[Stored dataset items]
-- -- --
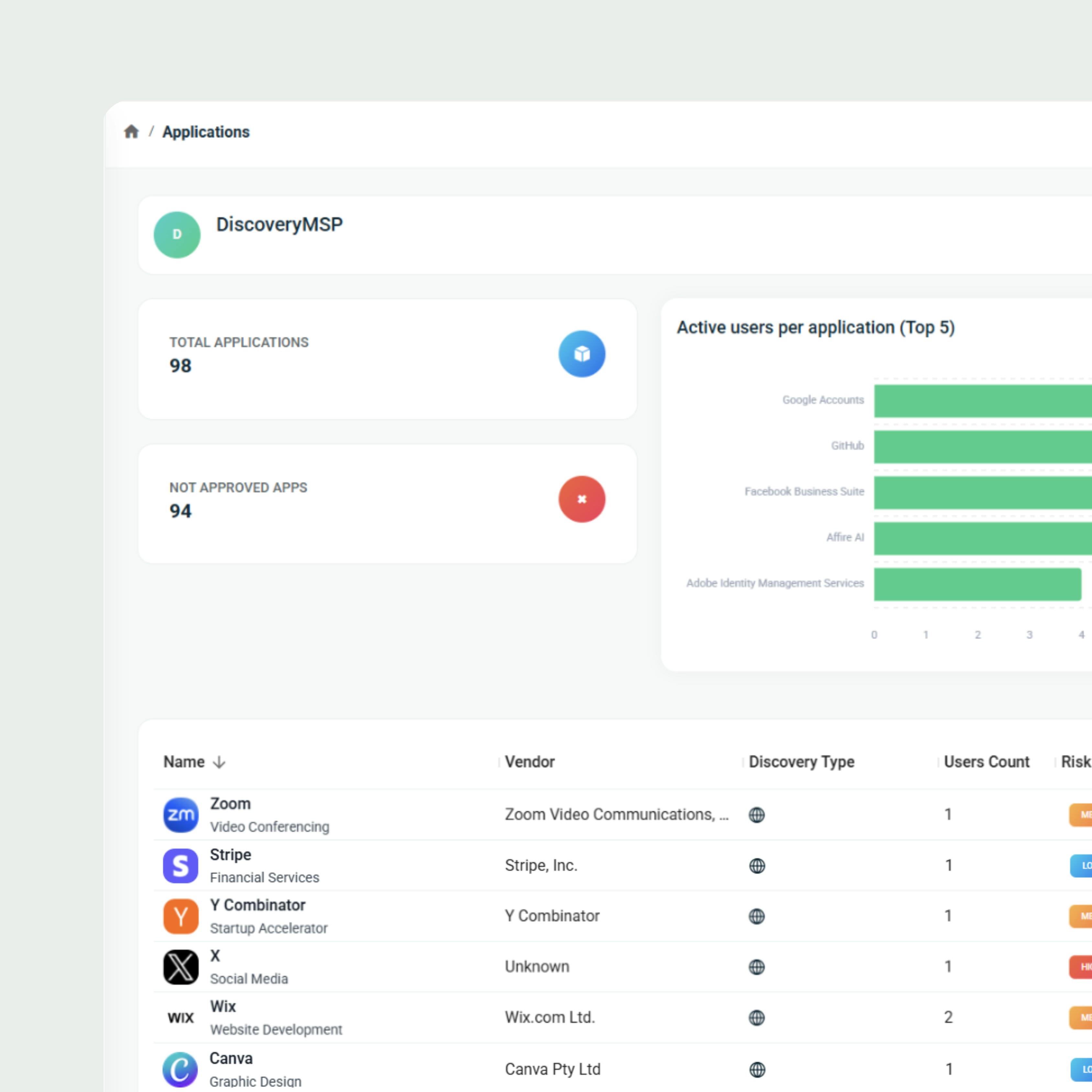Viewport: 1092px width, 1092px height.
Task: Click the X social media logo
Action: (x=181, y=966)
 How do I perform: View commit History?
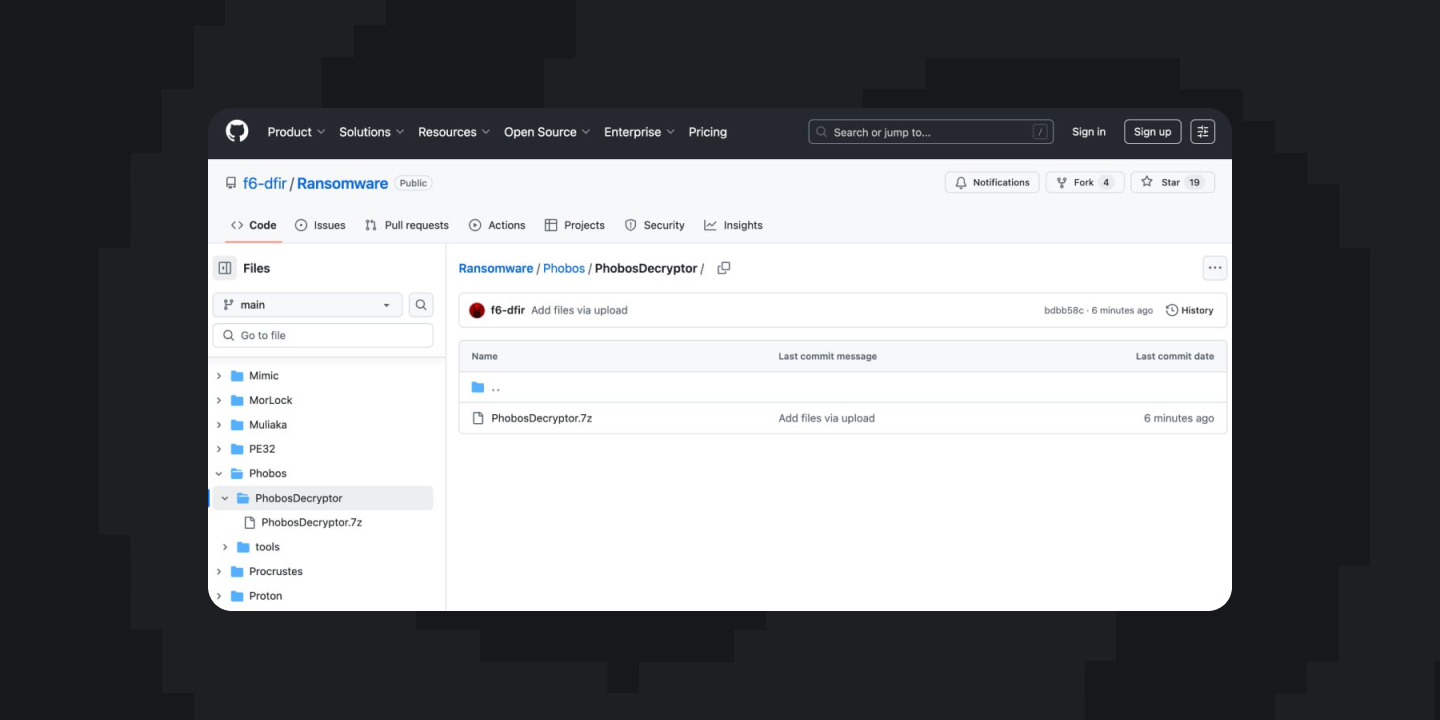[x=1189, y=310]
-- -- --
Stated task
Extract each line of the material that contains the word "perform", matching case.

Result for this exercise
 How do I perform: View commit History?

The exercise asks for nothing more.